For the listing below, return the line containing "[Read: Selbstbehauptungskurs der", the line containing "[Read: Kita Anmeldung", and all lines in between, exactly as written and nothing else.

______________________________

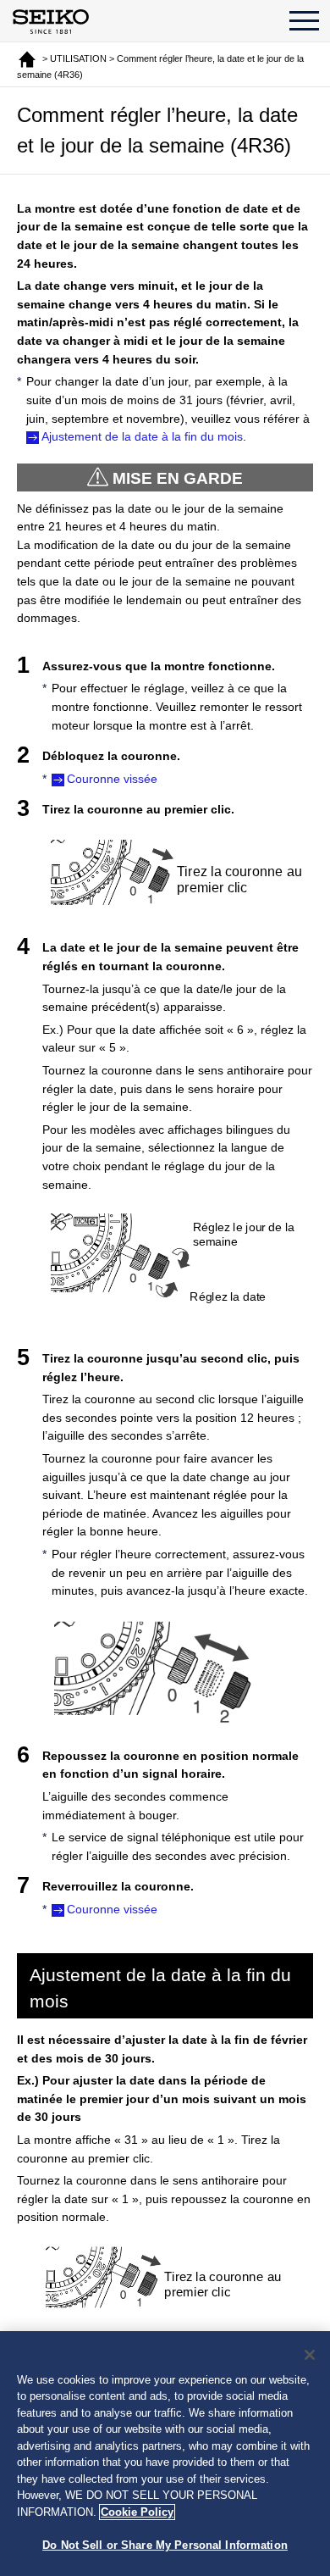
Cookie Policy (137, 2512)
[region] (165, 2453)
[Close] (309, 2354)
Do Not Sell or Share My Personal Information (165, 2545)
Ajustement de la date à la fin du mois (142, 436)
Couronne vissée (112, 779)
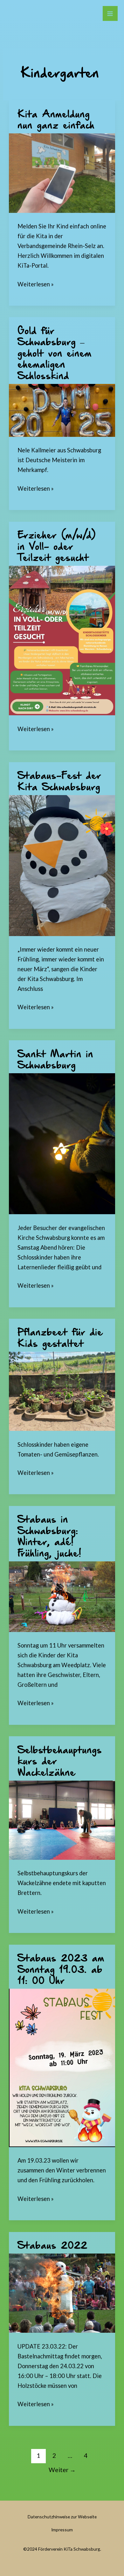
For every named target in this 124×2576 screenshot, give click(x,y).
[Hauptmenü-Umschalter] (110, 13)
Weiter (62, 2469)
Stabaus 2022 (52, 2246)
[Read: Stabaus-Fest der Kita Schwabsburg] (62, 864)
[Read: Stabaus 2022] (62, 2292)
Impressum (62, 2529)
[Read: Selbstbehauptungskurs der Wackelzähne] (62, 1819)
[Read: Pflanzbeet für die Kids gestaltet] (62, 1390)
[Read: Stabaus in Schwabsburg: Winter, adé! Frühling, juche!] (62, 1595)
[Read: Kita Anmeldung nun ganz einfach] (62, 172)
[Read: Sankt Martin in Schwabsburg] (62, 1142)
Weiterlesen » (35, 283)
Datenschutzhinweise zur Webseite (62, 2516)
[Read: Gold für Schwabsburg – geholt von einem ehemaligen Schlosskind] (62, 409)
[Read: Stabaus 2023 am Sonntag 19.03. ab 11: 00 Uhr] (62, 2067)
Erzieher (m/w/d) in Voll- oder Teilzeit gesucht (56, 547)
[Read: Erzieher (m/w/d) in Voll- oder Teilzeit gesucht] (62, 639)
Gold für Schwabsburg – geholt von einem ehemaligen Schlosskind (54, 354)
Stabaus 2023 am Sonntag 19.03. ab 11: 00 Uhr (60, 1970)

______________________________

EXPECTED ANSWER
[Read: Selbstbehauptungskurs der Wackelzähne] (62, 1819)
[Read: Pflanzbeet für die Kids gestaltet] (62, 1390)
[Read: Stabaus in Schwabsburg: Winter, adé! Frühling, juche!] (62, 1595)
[Read: Kita Anmeldung nun ganz einfach] (62, 172)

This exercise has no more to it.